Previous research suggested that the endoscopically implanted ‘Endobarrier’ device can improve diabetes control and promote weight loss. In this study, Dr Robert Ryder and colleagues from City Hospital, Birmingham, UK, created a small NHS Endobarrier service for people having difficulties managing their type 2 diabetes and obesity. The service was set up in October 2014 to help the hardest-to-treat cases. Of the 65 adults accepted for treatment, 50 have already had an Endobarrier implanted.
The study reported the outcomes of the first 31 participants (age between 28 and 62 years) to have their device removed after up to 1 year. These patients had lived with type 2 diabetes for an average of 13 years, and over half (17 patients) were taking insulin. While the device was implanted, all participants were regularly encouraged to improve diet and lifestyle. The researchers also established a secure online registry to monitor outcomes.
The participants lost a significant amount of weight, had improved blood sugar control, and substantially reduced systolic blood pressure and liver fat. In those taking insulin, median daily insulin dose reduced from 100 to 30 units (Table). Of the 17 patients who have reached 6 months post Endobarrier treatment, 11 (65%) have managed to maintain the substantial improvements in weight loss and diabetes control. Participants also reported improvements in wellbeing, energy, and the ability to exercise, with 94% saying that they would recommend the service to their friends and family.
|Parameter||Improvements seen (p)|
|Weight (kg)||-15.6 ± 9.2 (<0.001)|
|BMI (kg/m2)||-5.7 ± 3.5 (<0.001)|
|HbA1c (%)||-2.3 ± 2.2 (<0.001)|
|Systolic blood pressure||-12.4 ± 17.1 (<0.001)|
|Total daily insulin dose (units)||- 70 (0.003)|
Table: Key outcomes after 1 year treatment (n=31).

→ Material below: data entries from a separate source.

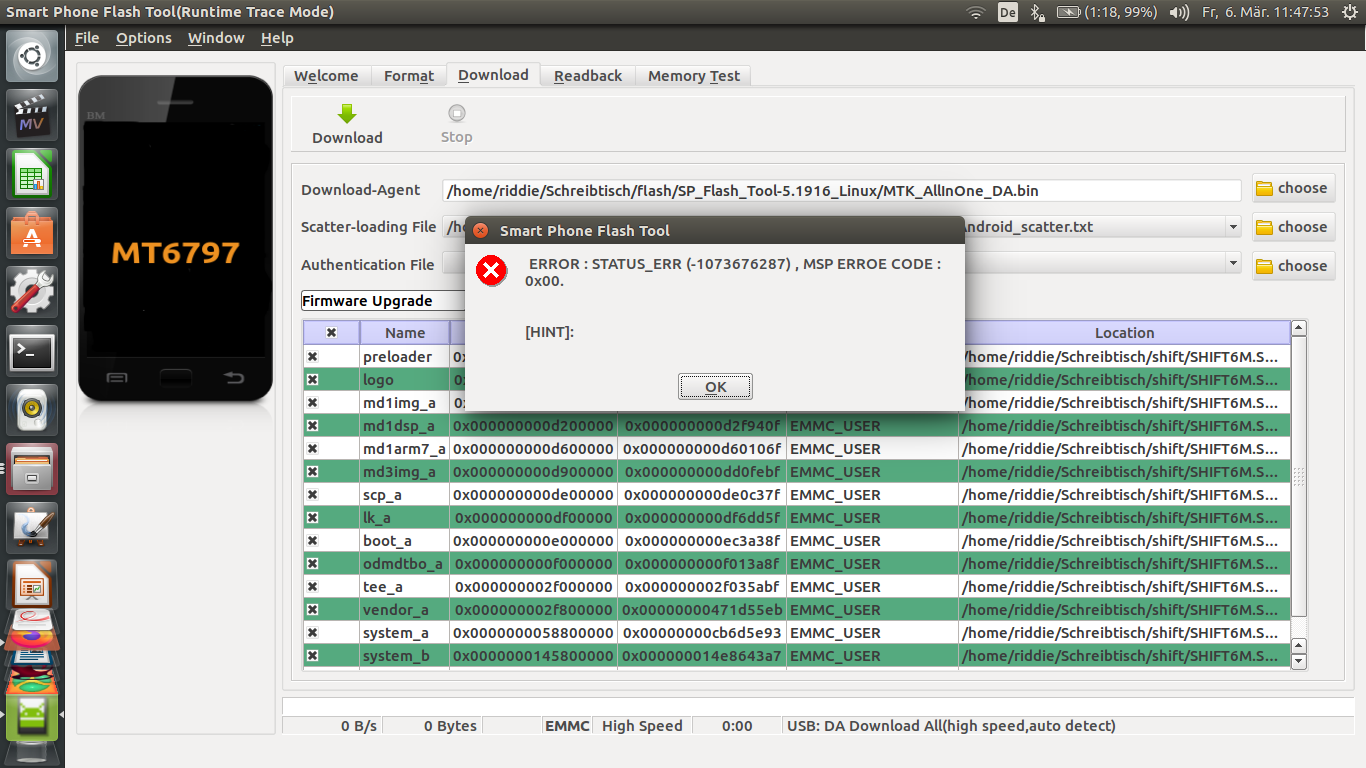Click choose button for Download-Agent

point(1292,188)

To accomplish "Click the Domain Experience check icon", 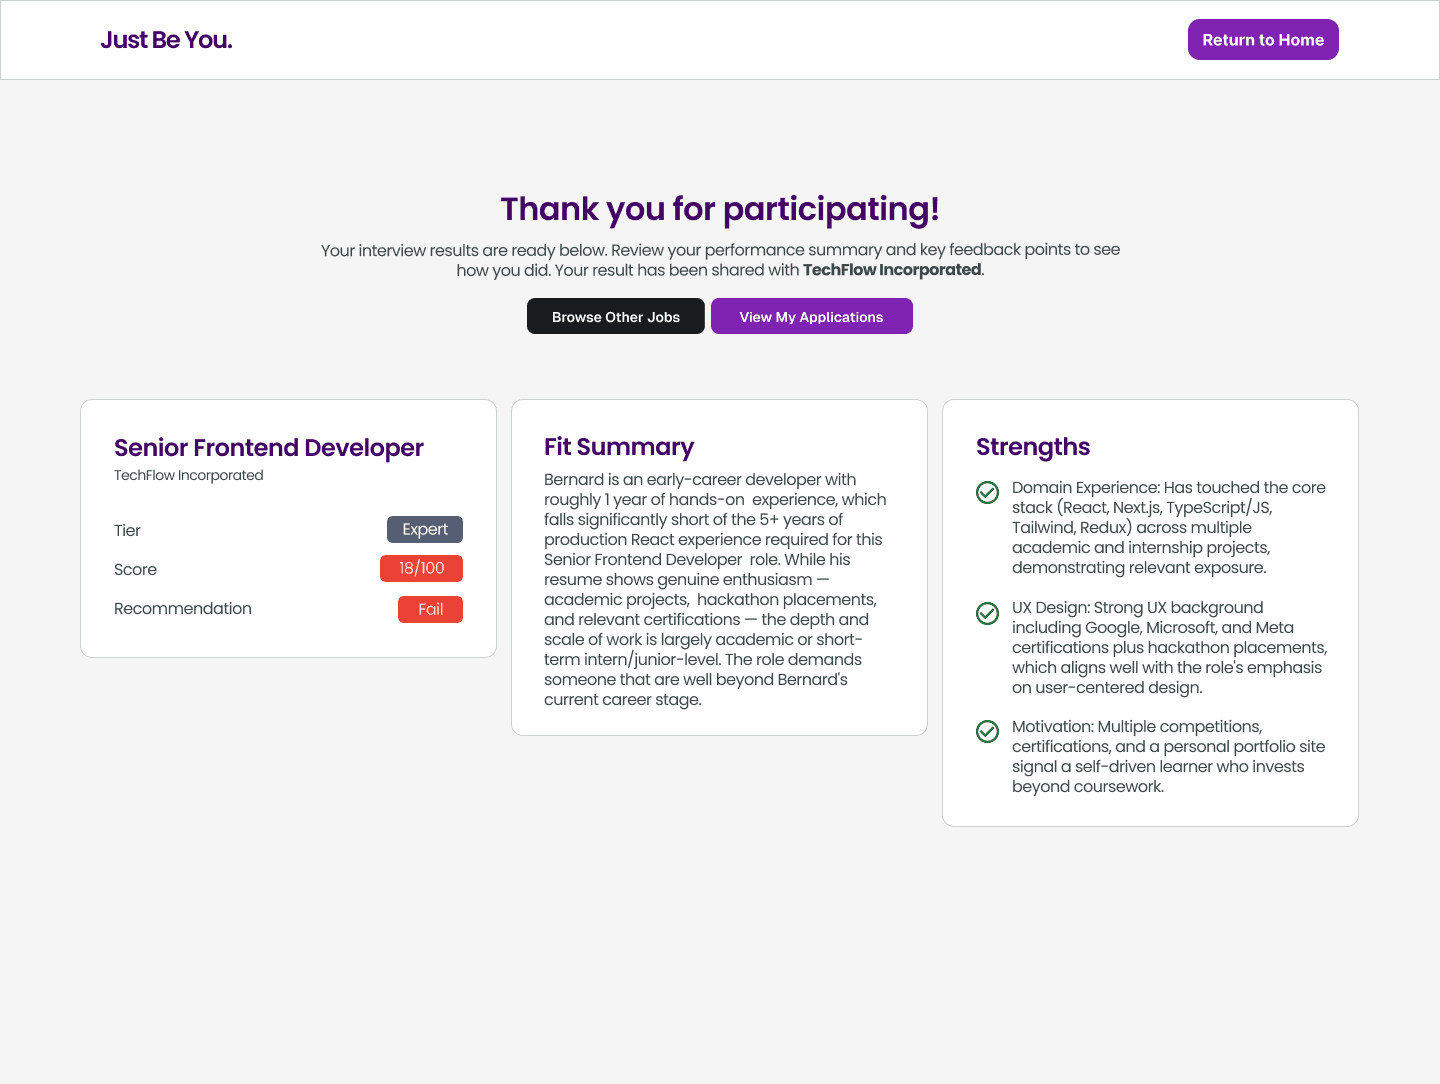I will coord(987,492).
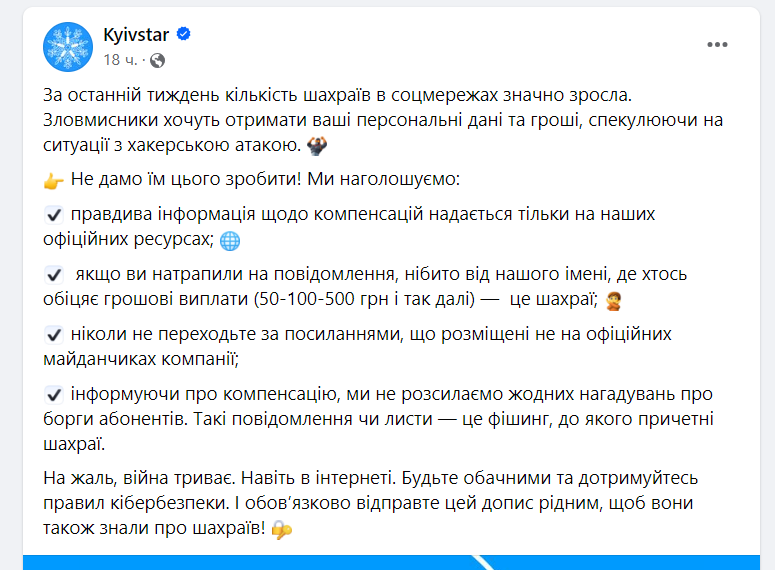Click the globe emoji after "офіційних ресурсах;"

coord(230,241)
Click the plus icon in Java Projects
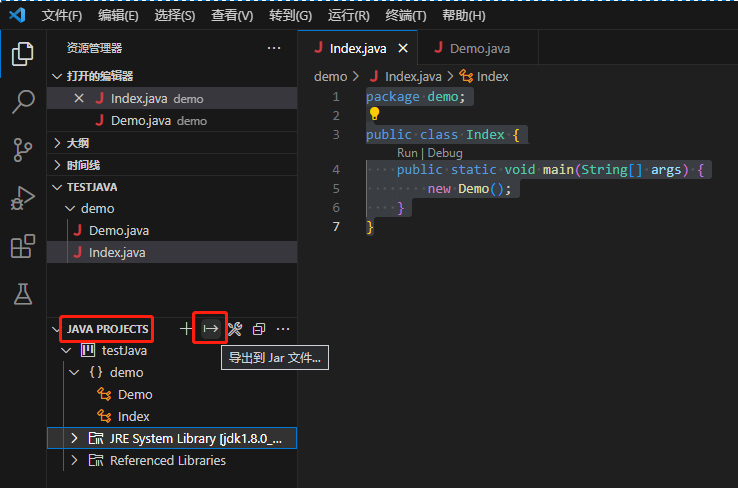The image size is (738, 488). point(185,329)
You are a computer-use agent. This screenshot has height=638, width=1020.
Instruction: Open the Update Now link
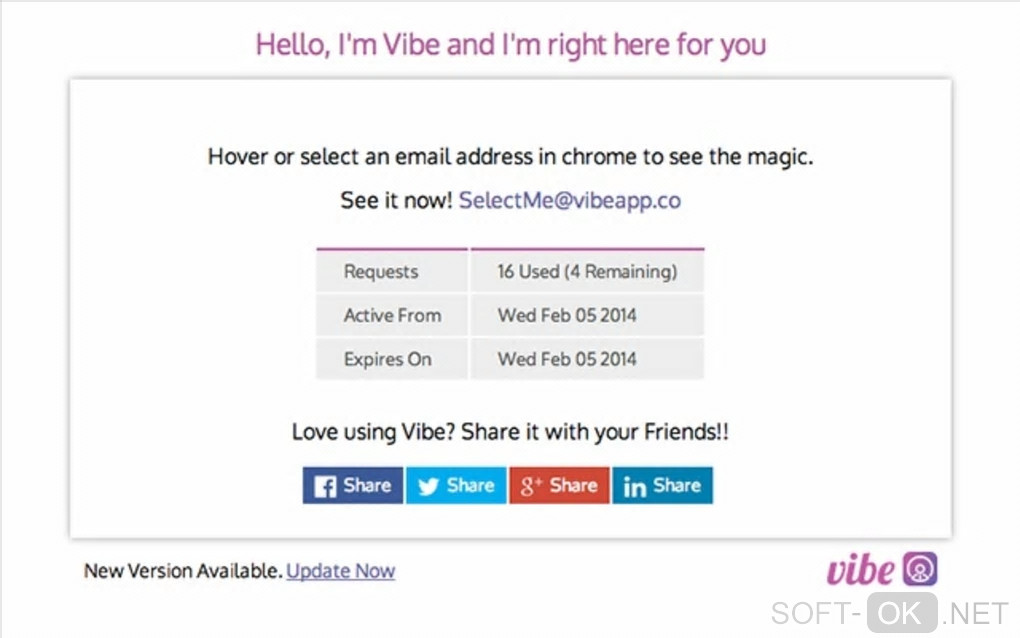coord(340,571)
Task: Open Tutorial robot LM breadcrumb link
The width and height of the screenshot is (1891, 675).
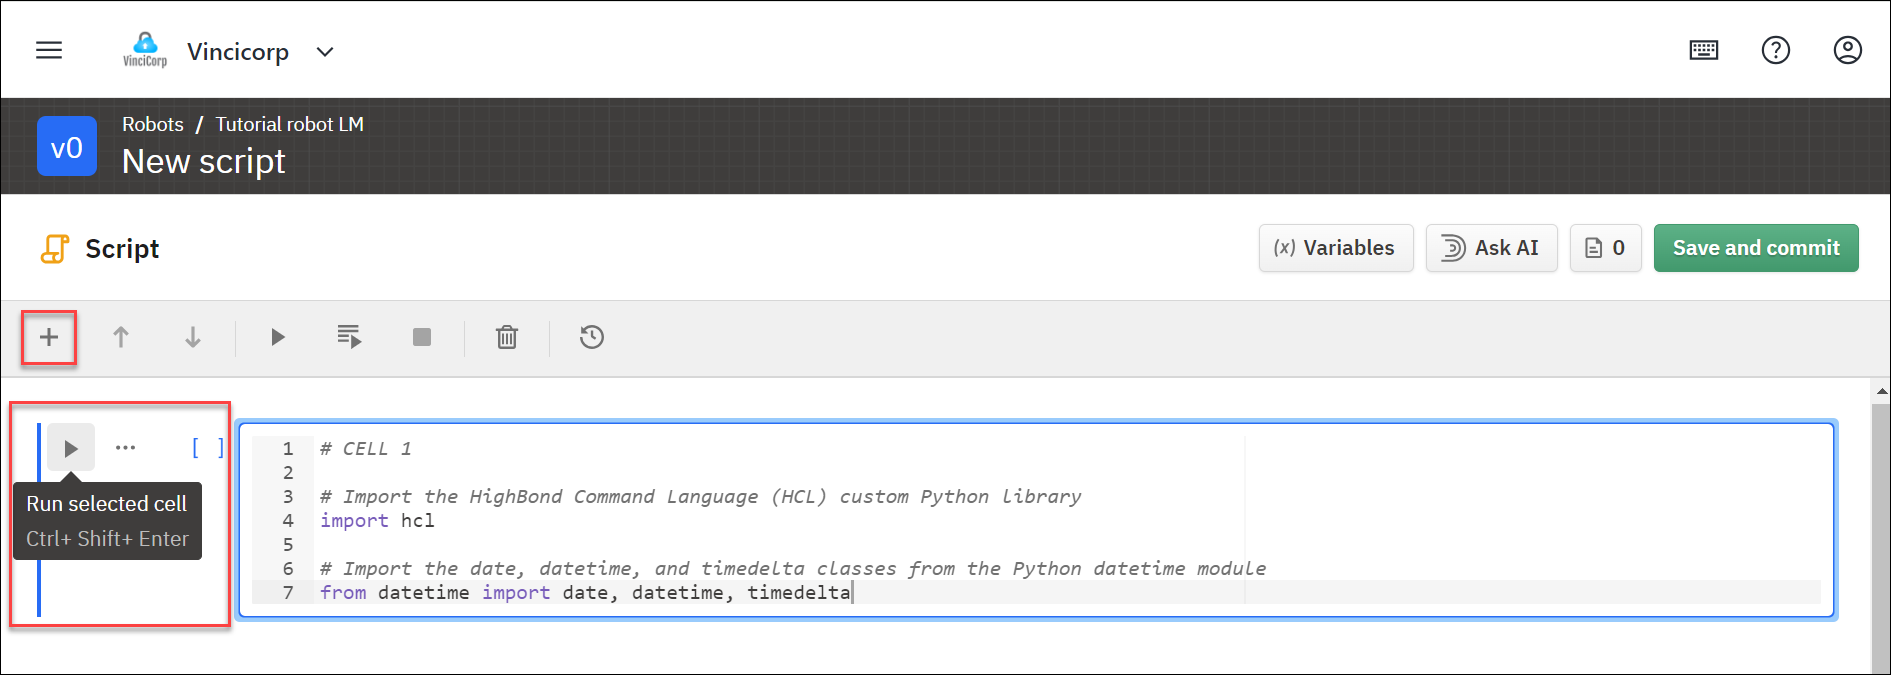Action: click(289, 124)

The Endobarrier prevents food from coming into contact with the first part of the small intestine, without painful invasive surgery. The device consists of a 60cm long tube-like sleeve that coats the inside of the small intestine - allowing food to pass through but not to be absorbed. The device is removed after a year. The procedure aims to kick start a change in lifestyle and help people achieve better health.
Endobarrier therapy is highly effective in patients with obesity and diabetes that has been very hard to treat, with high patient satisfaction levels, and an acceptable safety profile. The Endobarrier service could be a safe and cost-effective treatment for the NHS.
Ryder REJ et al. Efficacy, safety, and tolerability and sustainability outcomes of endoscopic proximal intestinal exclusion with EndoBarrier: 1st UK NHS EndoBarrier service for diabesity. Presented at 2017 European Association for the Study of Diabetes (EASD) Annual Meeting in Lisbon, Portugal. Abstract 701.